Understanding language in its natural habitat

Linguists and psychologists often study sentences in isolation, which may be akin to studying animals in separate cages in a zoo. I have been guilty of this in much of my own work. Our understanding of language will undoubtedly benefit from more focus on language in its natural habitat: conversation (e.g., Du Bois et al., 2003; Hilpert, 2017; Thompson and Hopper, 2001). In fact, the human tendency to cooperate plays a key role in how our complex system of language emerges via cultural evolution (Botha and Knight, 2009; De Boer et al., 2012; Ellis and Larsen-Freeman, 2009; Richerson and Christiansen, 2013; Steels, 2005; Tomasello, 2009). Cooperation is most evident when people use language to communicate with one another in conversations.

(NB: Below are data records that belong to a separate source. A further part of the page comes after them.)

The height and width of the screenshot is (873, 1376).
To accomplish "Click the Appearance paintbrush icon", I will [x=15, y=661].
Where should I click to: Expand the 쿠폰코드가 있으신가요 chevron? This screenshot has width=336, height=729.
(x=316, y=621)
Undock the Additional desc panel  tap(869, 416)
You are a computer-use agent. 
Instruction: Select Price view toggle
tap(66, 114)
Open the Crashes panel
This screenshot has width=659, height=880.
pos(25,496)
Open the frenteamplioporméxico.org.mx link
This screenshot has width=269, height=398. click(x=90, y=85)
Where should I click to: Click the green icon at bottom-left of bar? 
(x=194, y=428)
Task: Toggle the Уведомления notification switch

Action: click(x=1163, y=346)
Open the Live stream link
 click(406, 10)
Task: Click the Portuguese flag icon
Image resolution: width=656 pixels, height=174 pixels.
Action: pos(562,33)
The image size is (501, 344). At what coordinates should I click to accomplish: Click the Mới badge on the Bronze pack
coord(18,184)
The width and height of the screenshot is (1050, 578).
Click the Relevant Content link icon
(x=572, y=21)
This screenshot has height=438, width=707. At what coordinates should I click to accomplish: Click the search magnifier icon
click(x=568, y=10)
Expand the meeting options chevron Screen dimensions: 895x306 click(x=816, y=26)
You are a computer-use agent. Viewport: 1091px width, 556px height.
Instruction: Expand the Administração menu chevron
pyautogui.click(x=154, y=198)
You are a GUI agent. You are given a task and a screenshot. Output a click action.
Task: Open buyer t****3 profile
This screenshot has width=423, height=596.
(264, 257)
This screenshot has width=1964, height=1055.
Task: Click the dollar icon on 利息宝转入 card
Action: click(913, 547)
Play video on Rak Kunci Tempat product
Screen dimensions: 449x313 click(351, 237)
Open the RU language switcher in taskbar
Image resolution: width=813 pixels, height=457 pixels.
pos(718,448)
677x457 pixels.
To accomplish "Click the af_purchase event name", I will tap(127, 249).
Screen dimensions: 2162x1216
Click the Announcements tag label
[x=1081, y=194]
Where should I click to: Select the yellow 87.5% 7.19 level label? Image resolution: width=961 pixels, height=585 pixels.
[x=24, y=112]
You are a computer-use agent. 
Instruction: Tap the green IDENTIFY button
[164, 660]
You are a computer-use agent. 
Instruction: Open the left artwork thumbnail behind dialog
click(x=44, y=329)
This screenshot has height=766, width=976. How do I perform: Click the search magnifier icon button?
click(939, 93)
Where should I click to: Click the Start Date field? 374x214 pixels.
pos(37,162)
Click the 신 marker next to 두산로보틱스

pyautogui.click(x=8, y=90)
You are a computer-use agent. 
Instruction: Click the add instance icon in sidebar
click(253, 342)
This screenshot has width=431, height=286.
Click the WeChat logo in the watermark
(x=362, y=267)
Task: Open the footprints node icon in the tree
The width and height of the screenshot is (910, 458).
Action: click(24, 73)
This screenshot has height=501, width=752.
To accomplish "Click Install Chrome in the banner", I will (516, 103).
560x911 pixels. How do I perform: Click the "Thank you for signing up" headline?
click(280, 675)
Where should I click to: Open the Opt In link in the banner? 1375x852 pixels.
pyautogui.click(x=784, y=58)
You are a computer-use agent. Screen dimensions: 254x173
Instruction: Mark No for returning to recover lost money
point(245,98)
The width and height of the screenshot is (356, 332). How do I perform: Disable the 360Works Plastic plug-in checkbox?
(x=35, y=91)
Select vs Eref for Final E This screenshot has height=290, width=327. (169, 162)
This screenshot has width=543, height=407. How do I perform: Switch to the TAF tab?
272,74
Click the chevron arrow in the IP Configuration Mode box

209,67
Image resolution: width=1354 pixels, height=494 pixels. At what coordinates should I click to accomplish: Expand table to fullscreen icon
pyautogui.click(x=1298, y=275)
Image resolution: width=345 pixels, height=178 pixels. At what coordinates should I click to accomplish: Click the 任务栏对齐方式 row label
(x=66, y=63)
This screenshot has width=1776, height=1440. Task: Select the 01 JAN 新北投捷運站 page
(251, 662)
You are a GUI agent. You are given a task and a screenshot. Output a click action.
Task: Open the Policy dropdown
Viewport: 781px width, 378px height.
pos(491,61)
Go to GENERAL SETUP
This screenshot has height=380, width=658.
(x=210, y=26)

Language provides a constrained and discrete system that offers us a window into our even more general, creative, but constrained system of general-purpose knowledge. It allows us to teach and learn, dream and imagine, and reflect and reason in ways that are uniquely human. Moreover, a focus on the functions and distributions of constructions offers important insights about how individual constructions emerge and evolve over time (e.g., Barðdal et al., 2015; Mauri and Sansò, 2011; Traugott, 2015; Traugott and Trousdale, 2013).

There is a growing synergy among linguists, psychologists, anthropologists, and computer scientists, and so it is a very exciting time for research on language. This volume only scratches the surface of what we have already learned, as is evident in the copious list of references.

Goldberg, A. E. (2019: 163). Explain me this: Creativity, competition, and the partial productivity of constructions. Princeton University Press.

Why conventional formulations become easier to access?

An important role for competition and error-driven learning was detailed in chapter 5, offering a way for learners to overcome overgeneralizations and learn the constraints on words and constructions. As a preferred alternative becomes more familiar through repeated exposure, it will become easier to access than the dispreferred formulation through the process of statistical preemption. That is, words that express closely related meanings or grammatical constructions that have closely related functions in discourse are in competition with one another. When multiple representations are simultaneously activated in a given context to express the same (aspects of) the intended message, the representation with the greatest strength wins, and any other representations become progressively dissociated with features of that context. This accounts for why conventional formulations become easier to access. The reason we judge novel formulations to be “wrong,” “inappropriate,” or non-native-like when there exists a more appropriate way to express the particular meaning or function is that we want to speak like “our people.” That is, shared language conventions signal that one is a member of the group. Using ball to refer to a button or saying ?Explain me this is considered “wrong” by native speakers because this is simply not how other native speakers speak.

Goldberg, A. E. (2019: 157). Explain me this: Creativity, competition, and the partial productivity of constructions. Princeton University Press.